Colloquium talk: Maarten de Hoop (Rice University)

Event information

Event date
-
Event type
Public lectures, seminars and round tables
Event language
English
Event accessibility
Event space is accessible for all
Event payment
Free of charge
Event location category
Mattilanniemi

Title: Geometry, spectral analysis and inverse problems on gas giants
 

Abstract: On gas giant planets the speed of sound is isotropic and goes to zero at the surface. Geometrically, this corresponds to a Riemannian manifold whose metric tensor has a conformal blow-up near the boundary. The blow-up is tamer than in asymptotically hyperbolic geometry: the boundary is at a finite distance.
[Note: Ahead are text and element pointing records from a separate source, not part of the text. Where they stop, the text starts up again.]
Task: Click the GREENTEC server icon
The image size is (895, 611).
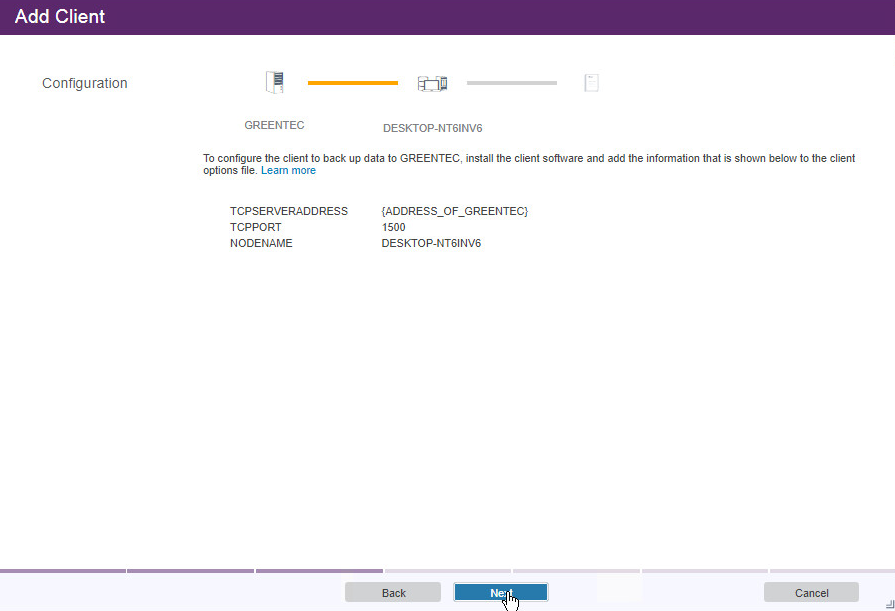Action: point(275,83)
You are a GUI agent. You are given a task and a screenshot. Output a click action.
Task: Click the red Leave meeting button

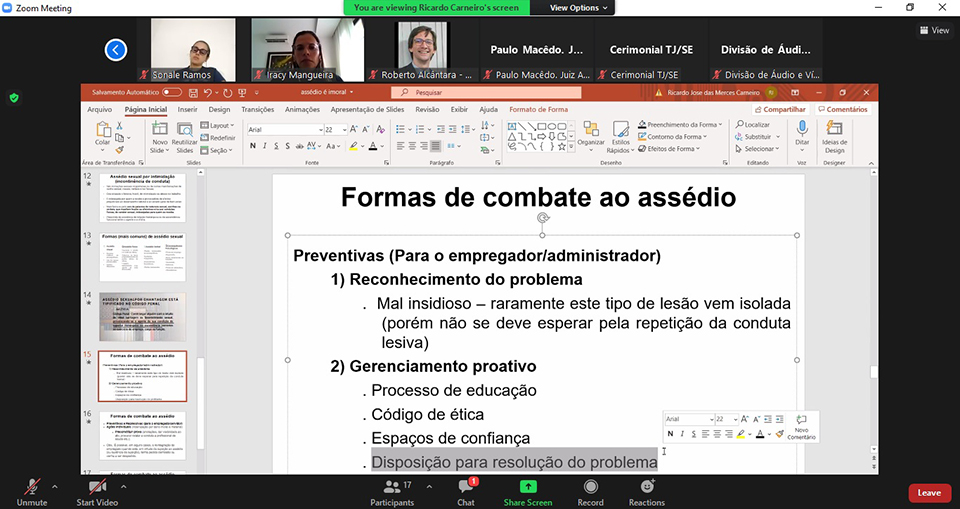[929, 493]
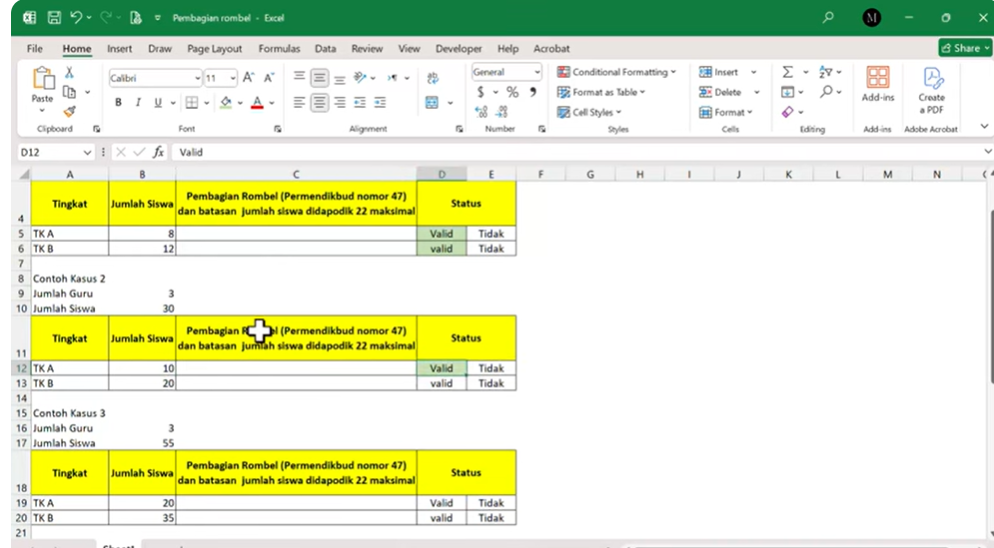
Task: Toggle Center horizontal alignment
Action: click(319, 102)
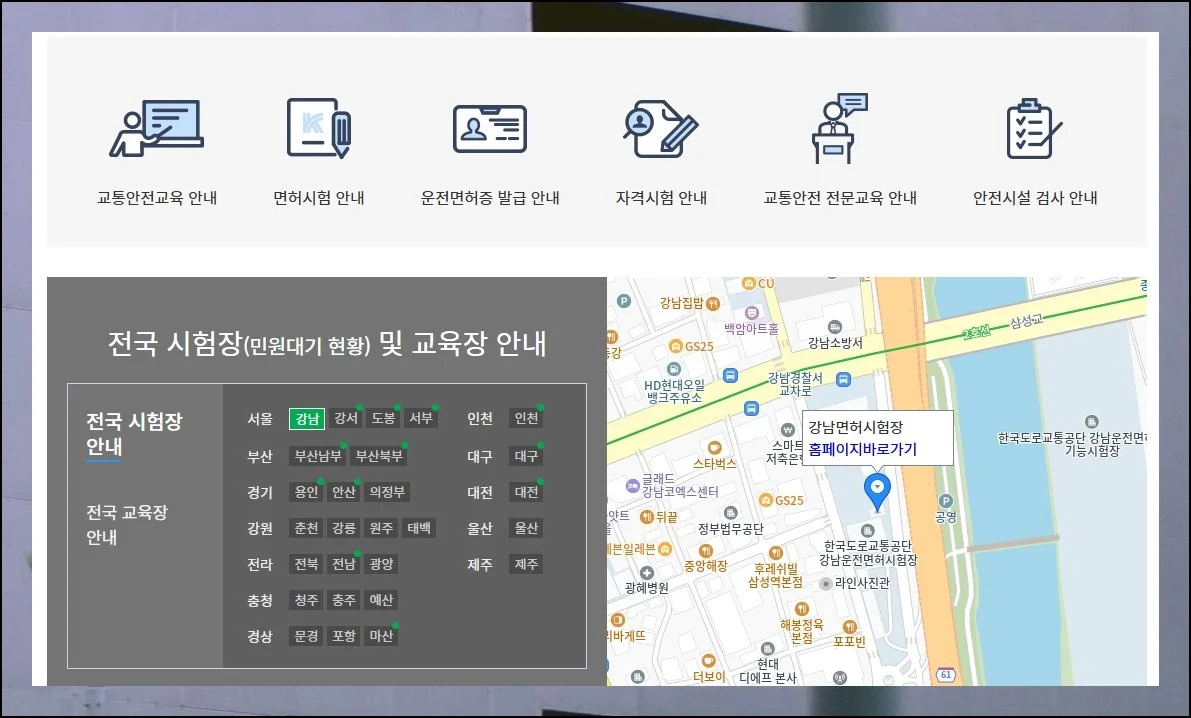Select the 운전면허증 발급 안내 ID card icon
1191x718 pixels.
[x=489, y=129]
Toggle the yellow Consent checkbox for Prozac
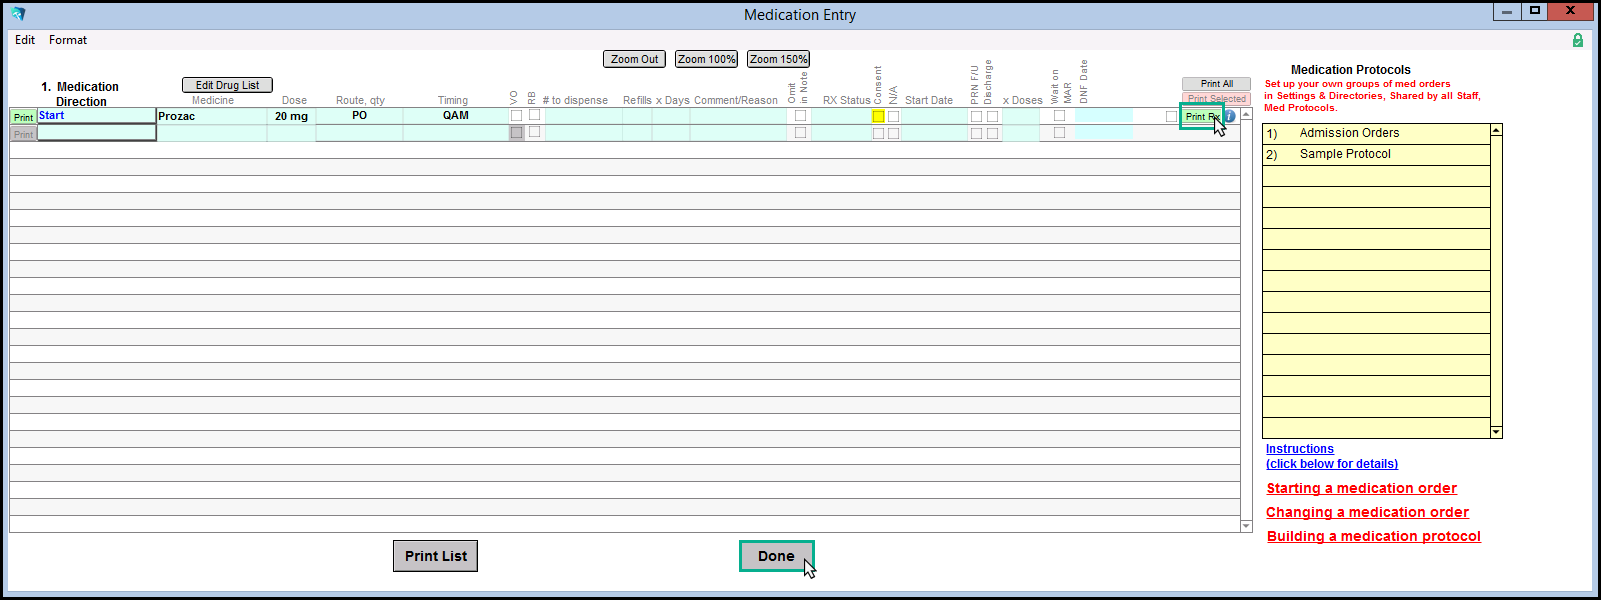The width and height of the screenshot is (1601, 600). click(878, 117)
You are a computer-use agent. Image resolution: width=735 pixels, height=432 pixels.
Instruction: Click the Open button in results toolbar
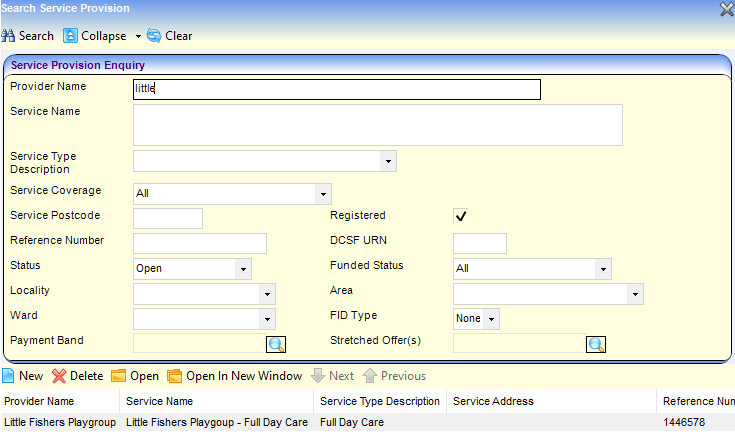pyautogui.click(x=135, y=376)
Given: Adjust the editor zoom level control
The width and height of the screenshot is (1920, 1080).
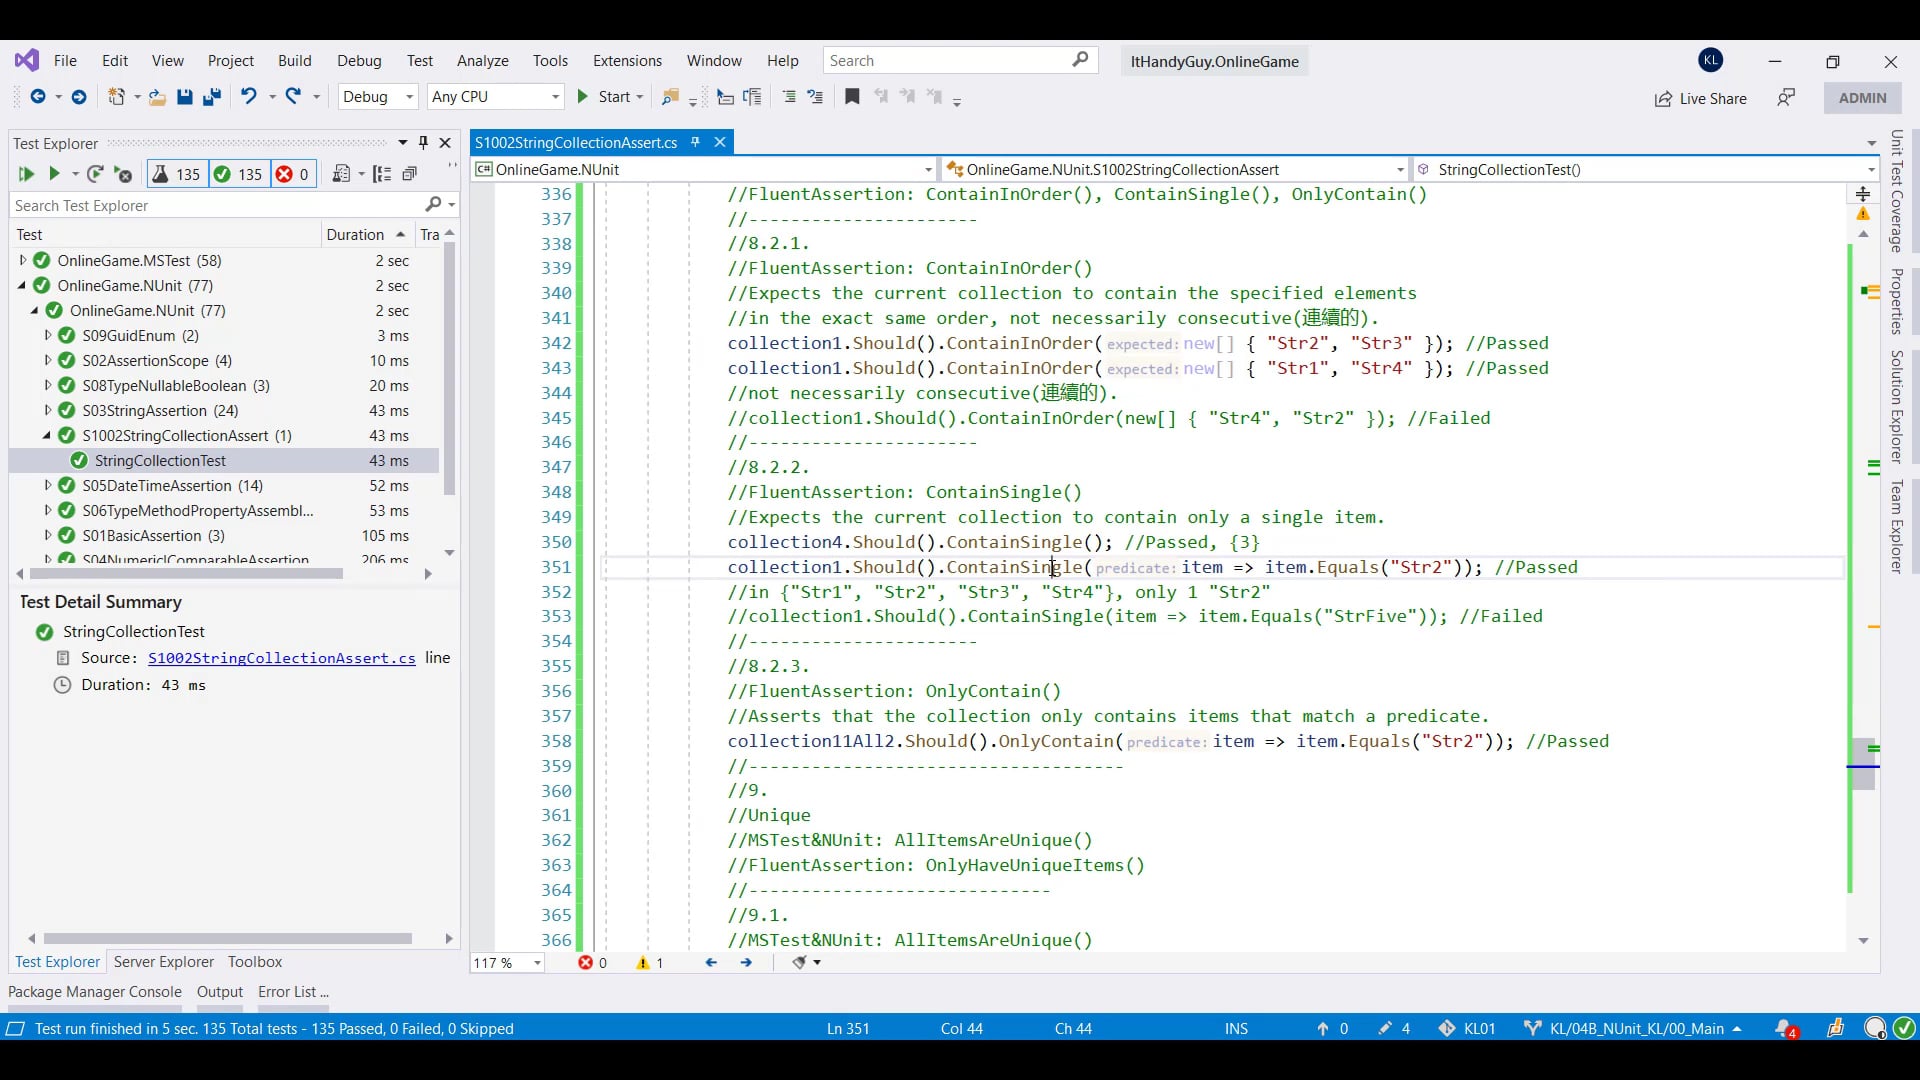Looking at the screenshot, I should (x=506, y=962).
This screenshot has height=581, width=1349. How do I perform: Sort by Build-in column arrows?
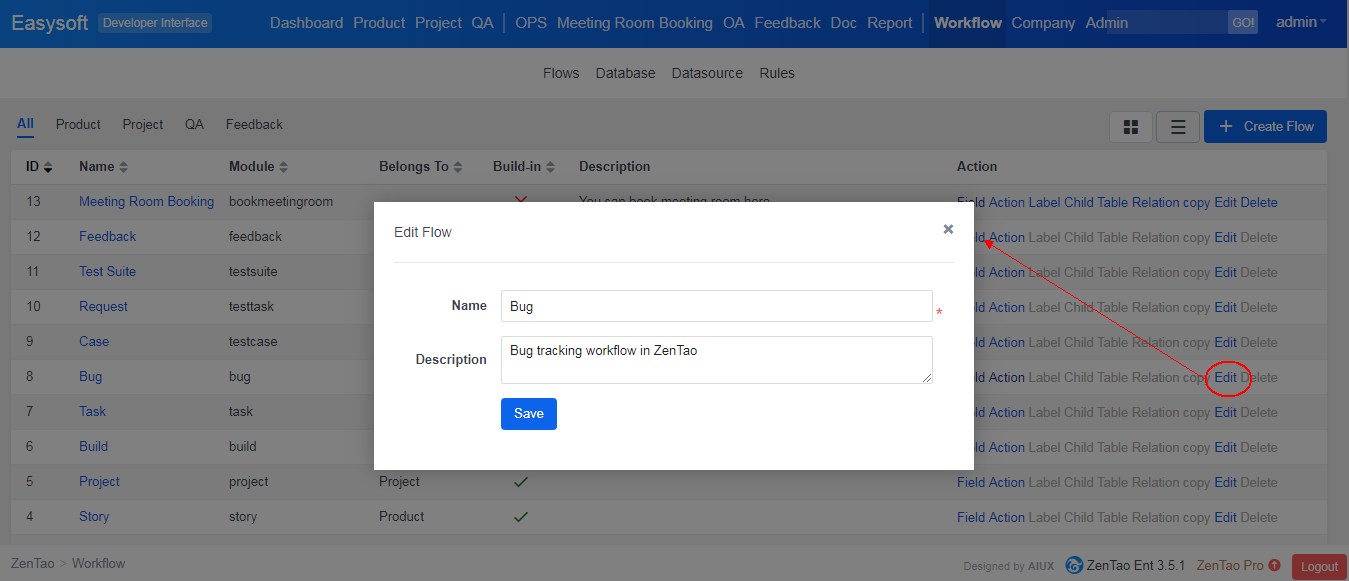tap(550, 167)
We study the basic geometry of gas giant Riemannian metrics, including properties of geodesics near the boundary, the Hausdorff dimension of the boundary, and discreteness of the spectrum of the Laplace–Beltrami operator. We present the spectral analysis of this operator and derive the Weyl law. The involved exponents depend on the Hausdorff dimension which, in the supercritical case (which is the relevant case for Jupiter and Saturn), is larger than the topological dimension. We solve two inverse problems for simple gas giant planets, proving that the metric is uniquely determined by its boundary distance data and that the geodesic ray transform is injective. The study of Weyl asymptotics, which reflects some properties of the singular metric and determines the blow-up in the supercitical case, is a preliminary step towards analyzing other inverse problems.

Joint research with Y. Colin de Verdìère, C. Dietze, J. Ilmavirta, A. Kykkänen, R. Mazzeo and E. Trélat.